Sunday, July 17, 2016

I'm a bird in a fucking cage.

It's currently 2:10 AM and I've been freaking out for a good hour now.

I'm not going to catch you up on what's happened this past month but I'll tell you about what's happening now.

I am currently trapped at my mothers house. Literally, I've been trapped and I don't know how to get out.

I became trapped last Monday when I decided that it was time to go home to my boyfriend instead of leaving him and moving elsewhere.

It was more than obvious that everyone in my life other than my boyfriend had strong opinions about how I should be moving to Kelowna. I had ultimatums set with friends and family, people yelling at me for even thinking about going back, people hating me for going back, like it was a lot. Which hurts. But whatever, I'm pretty used to people leaving me by now. I'm surprised I have one and a half people left in my life.

Anyway, I decided to go back. I had all my shit packed in my car, had fought with my mom in the driveway for an hour and was ready to go!!

I'm not going to go into details about what happened next because it literally took up six pages in my paper journal. So to summarize, my car broke before I even had a chance to get gas.

I phoned my mom after crying in a parking lot for awhile and she helped me get my car to the shop.

Here's where some important background information will come in handy. My car was having problems before I even got to my moms house a week before. When I told her about them she said we should take it down to the shop and she'd pay to get it fixed (I still have no job by the way). I told her that'd be nice but we couldn't because my car isn't insured or registered so it would get reported and seized if I took it in. At this point in time I was going to move to Kelowna so she told me she'd get my car insured/registered under her name and them AFTER, we could get it fixed without any worry.

WELL, I obviously didn't get my car insured because I didn't choose Kelowna. Hell, I didn't even get the gas money she had offered.

So, when I was on the phone with her I reminded her about the no insurance/registration thing and she told me, "Don't worry, I know the owner."

SHE SAID DON'T WORRY. NOTHING TO WORRY ABOUT NOW RIGHT? WRONGGGGGG

After like two days of tinkering they figure it's going to be like an $800 job. This is already a problem because my mom only offered $300 in repairs. So I'm talking to my boyfriend, trying to come up with how to get the remaining $500 when I'm dropped with a fucking NUCLEAR BOMB.

(Records drawn from a dataset)
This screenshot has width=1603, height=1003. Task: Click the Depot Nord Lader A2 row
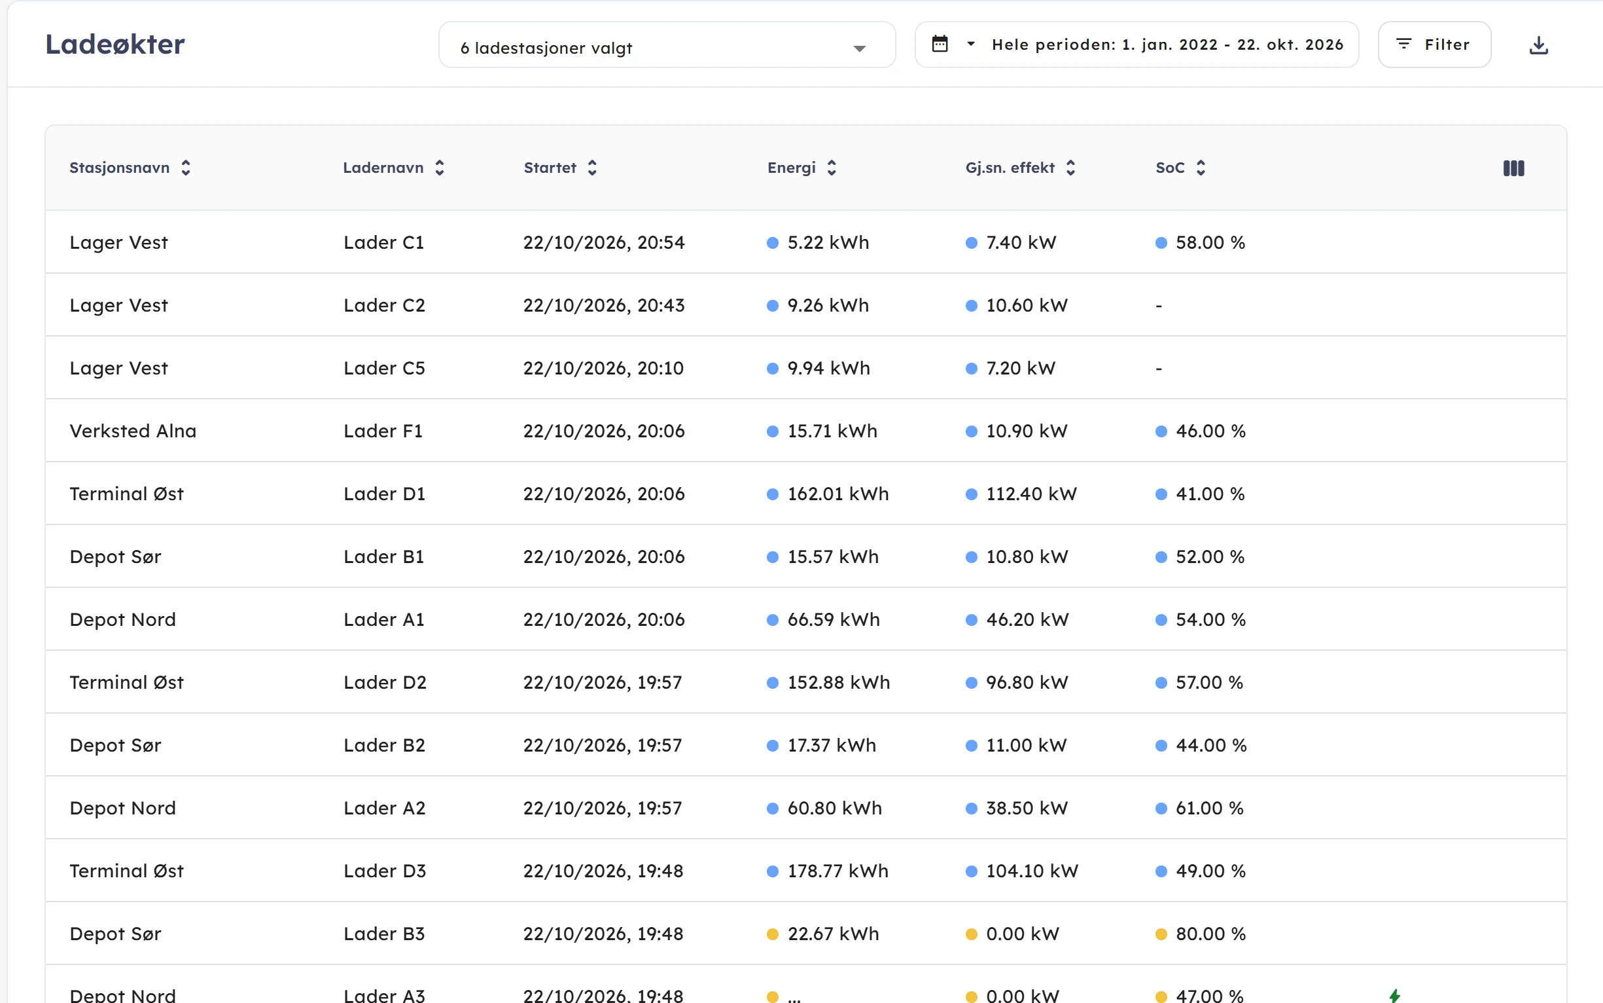pyautogui.click(x=805, y=808)
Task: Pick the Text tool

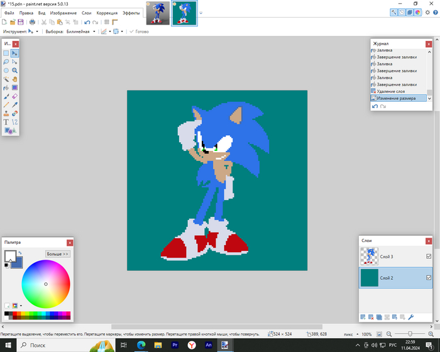Action: (6, 122)
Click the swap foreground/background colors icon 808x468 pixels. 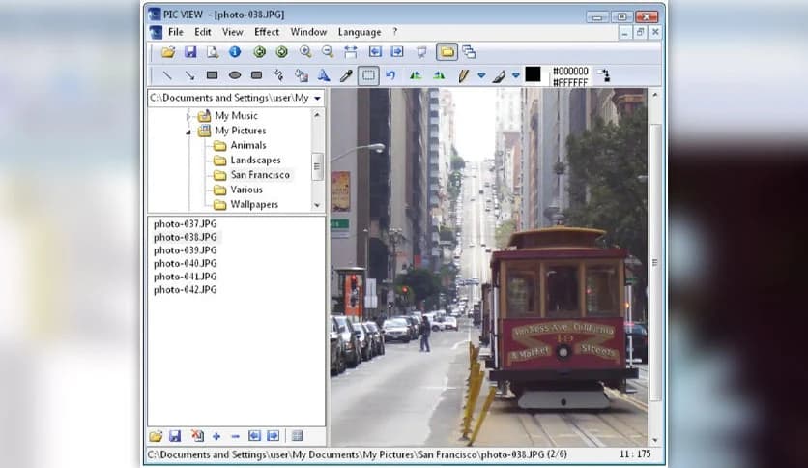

## EXPLORE THE MATERIAL
**A)** For each statement, answer yes or no depending on whether it agrees with the journal entry, and quote the words of the entry that decide it. (i) The mother offered to pay $300 toward the repairs. (ii) The car had been insured under the mother's name by the time it went to the shop. (iii) The car broke down after the writer had filled it with gas.
**B)** Write a continuation of the journal entry, starting after its last sentence.
The listing has no connection to the journal entry.

## ANSWERS FOR THE EXERCISE
**A)**
(i) Yes: "my mom only offered $300 in repairs"
(ii) No: "I obviously didn't get my car insured because I didn't choose Kelowna."
(iii) No: "my car broke before I even had a chance to get gas."

**B)**
They found a "problem" with the registration of the car and won't work on it OR release it until it's fixed.

!!!!!!!!!!!!!!!!!!!!

I fucking spaz. Because to get a car registered here, you need insurance. And for me to get insurance the cheapest I can get it for is if I can drop $700 in one go.

AND SO EVEN IF I CAN SOMEHOW FIND $700, I'D STILL NEED $800 MORE TO FUCKING BE ABLE TO GET THE DAMN THING MOVING.

As soon as this happens mom puts up her hands and is like, "this isn't my problem!"

Which, I kind of understand because YES, I am the one who is driving an uninsured/registered car. BUT SHE'S THE ONE WHO TOLD ME NOT TO WORRY ABOUT THAT BECAUSE SHE KNEW THE GUY!!!

I mean, I could've driven home slowly and everything would've been fine.

Mom too is totally against helping me out with a loan. So like... I don't understand what to do.

I can't leave here because literally everything I own is in that car. I can't leave here because buses are expensive and also I have extreme anxiety now and would never be able to do it. BUT, I also can't get a job (I've had 5 calls for interviews this fucking week that I had to say no to) to pay for anything because I'm here. I also can't get a job here because my mom is moving to a different town on the 5th and I won't have enough time to save.

SO SERIOUSLY WHAT DO I DO?

My boyfriend and I are also supposed to be out of the apartment on the 20th so we're fucked there too because we have no way to get the furniture out! SOOO, I'll lose probably most of my damage deposit ($750) because the apartment will have all our shit in it that they'll have to deal with. I'll have to pay them, to throw out all our fucking furniture. Like what the fuck.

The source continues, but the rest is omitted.